Workout Description
40 Minute AMRAP:
40 Wall Balls (20/14)
30 MB Steps Ups (20#/14#, 24"/20")
2K Row
Why This Workout Is Hard
This 40-minute continuous AMRAP creates severe cumulative fatigue through three demanding movements with no built-in rest. The wall balls and step-ups will significantly compromise leg strength before the 2K row, while the row's cardio demands will make the subsequent rounds exponentially harder. The extended time domain with high-volume leg-dominant movements makes this substantially harder than the individual elements suggest.
Training Focus
This workout develops the following fitness attributes:
- Endurance (10/10): A 40-minute AMRAP with a 2K row creates an extreme cardiovascular demand requiring sustained aerobic capacity throughout the entire duration.
- Stamina (9/10): High-volume wall balls and step-ups combined with rowing will severely test upper body, leg, and core muscular endurance over 40 minutes.

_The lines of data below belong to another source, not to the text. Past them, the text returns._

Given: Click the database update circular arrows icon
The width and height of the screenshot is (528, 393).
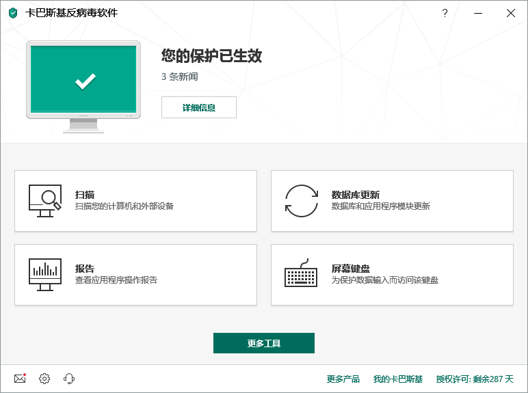Looking at the screenshot, I should pos(302,201).
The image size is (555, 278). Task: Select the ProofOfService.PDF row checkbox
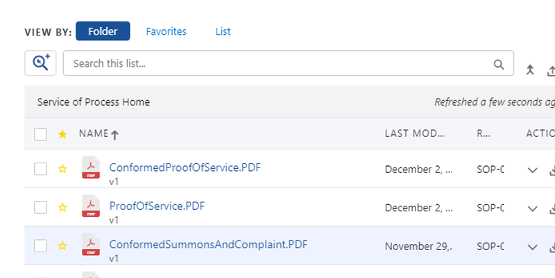click(x=41, y=207)
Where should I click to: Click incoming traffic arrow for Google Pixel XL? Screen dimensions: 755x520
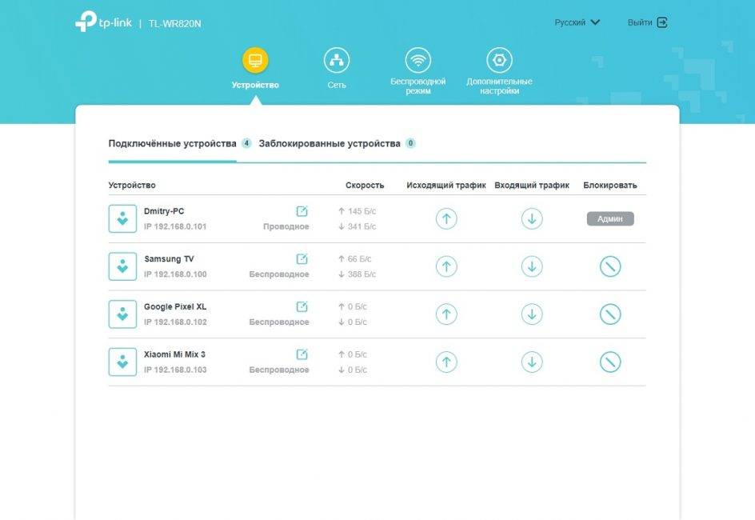pos(532,314)
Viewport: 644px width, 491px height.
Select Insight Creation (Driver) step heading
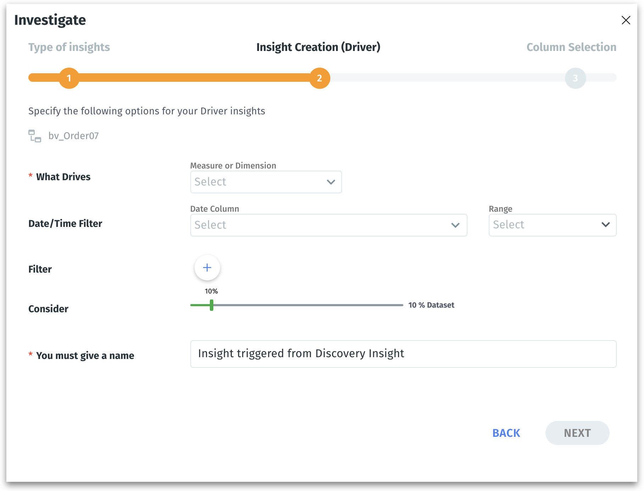coord(318,47)
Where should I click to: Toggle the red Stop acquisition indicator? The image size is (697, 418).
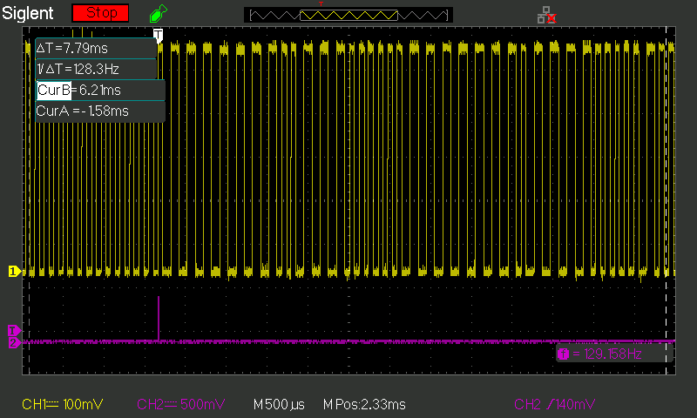coord(100,14)
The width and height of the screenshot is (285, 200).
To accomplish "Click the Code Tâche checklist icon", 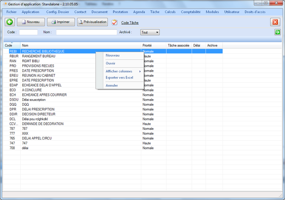I will [x=115, y=22].
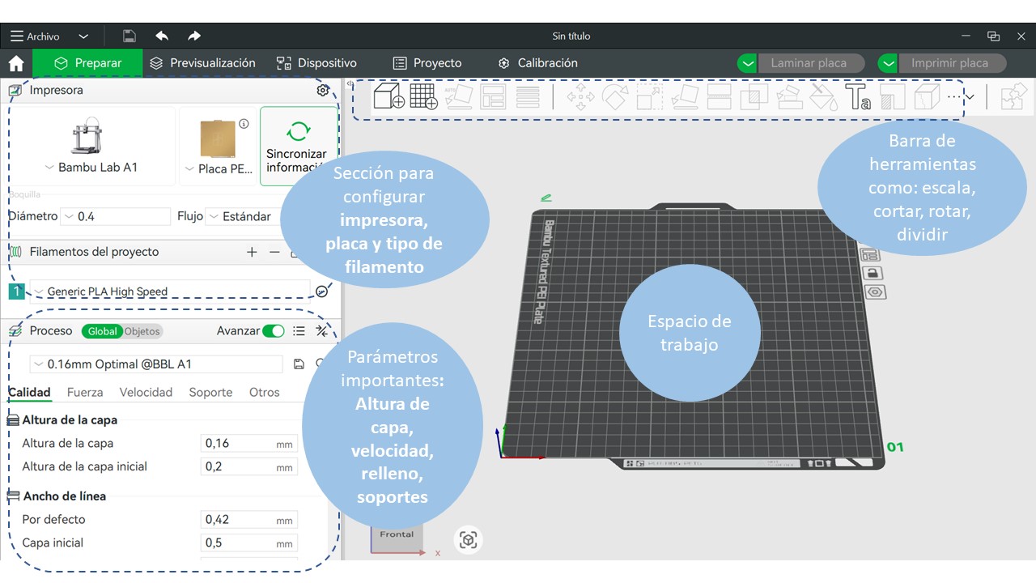Image resolution: width=1036 pixels, height=583 pixels.
Task: Click the Add model cube icon
Action: coord(389,96)
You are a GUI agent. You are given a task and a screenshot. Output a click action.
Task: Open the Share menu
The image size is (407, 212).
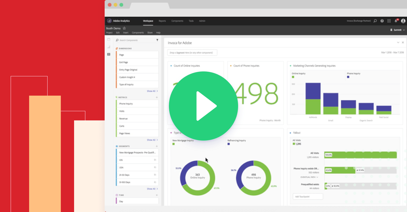150,33
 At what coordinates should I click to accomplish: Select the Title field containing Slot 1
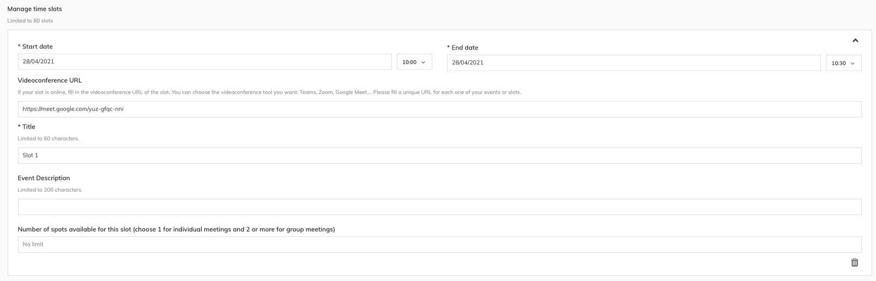[x=439, y=156]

- Strength (4/10): Medicine ball wall balls and weighted step-ups provide moderate strength demands, but not maximal loading.
- Flexibility (3/10): Wall balls require hip and shoulder mobility; step-ups need basic hip flexion; rowing demands thoracic extension and hip hinge.
- Power (3/10): Wall balls have some explosive hip extension component, but the sustained nature reduces pure power output demands.
- Speed (2/10): The 40-minute duration emphasizes pacing and endurance over quick cycling; transitions between movements are minimal priority.
Movements
- Medicine Ball Step-Up
- Wall Ball
- Row
Scaling Options
Reduce wall ball weight to 14/10 or use 10# ball to 9' target. Lower step up height to 20'/16' or use 15/10# medicine ball. Row 1500m instead of 2000m. Consider 30-minute AMRAP for newer athletes.
Scaling Explanation
Scale if you cannot complete 20+ unbroken wall balls when fresh or if 24' step ups compromise knee tracking. Priority is maintaining movement quality for the full 40 minutes. Target 2+ complete rounds - if you're not finishing round 2, reduce volume or weight to maintain intended aerobic stimulus.
Intended Stimulus
Long aerobic endurance workout targeting oxidative energy system over 40 minutes. Tests ability to maintain consistent pace across varied movement patterns while managing fatigue accumulation. Primary challenge is mental resilience and pacing discipline rather than maximal power output.
Coach Insight
This is about consistent, sustainable pace - not sprinting. Target 12-15 minutes per round to complete 2-3 full rounds. Break wall balls early (20-20 or 15-15-10) to avoid later failure. Step ups should be methodical - focus on full hip extension and controlled descent. On the rower, maintain damper at 4-5 and hold conversational pace around 2:10-2:20/500m. Rest briefly between movements to reset breathing and posture.
Benchmark Notes
This 40-minute AMRAP contains 40 Wall Balls (20/14), 30 MB Step Ups (20#/14#, 24"/20"), and 2K Row per round. Wall balls: 40 reps × 2.5 sec/rep = 100 seconds (fresh). Medicine ball step ups: 30 reps × 2 sec/rep = 60 seconds (fresh). 2K Row: 390-510 seconds (6.5-8.5 minutes). Total round time fresh: 550-670 seconds (9.2-11.2 minutes). With fatigue multipliers: Round 1: 9.2-11.2 min, Round 2: 10.1-12.3 min (1.1x), Round 3: 11.0-13.4 min (1.2x), Round 4: 12.0-14.6 min (1.3x), Round 5: 12.9-16.8 min (1.4x). By 40 minutes, elite athletes complete 4-5 rounds, advanced 3-4 rounds, intermediate 2-3 rounds, beginners 1-2 rounds. The 2K row dominates each round, making this primarily an aerobic capacity test with strength endurance components.
Modality Profile
Wall Ball and Medicine Ball Step-Up are weighted movements (W), Row is monostructural cardio (M). With 2 weighted movements and 1 cardio movement, weightlifting dominates at 67%, monostructural at 33%.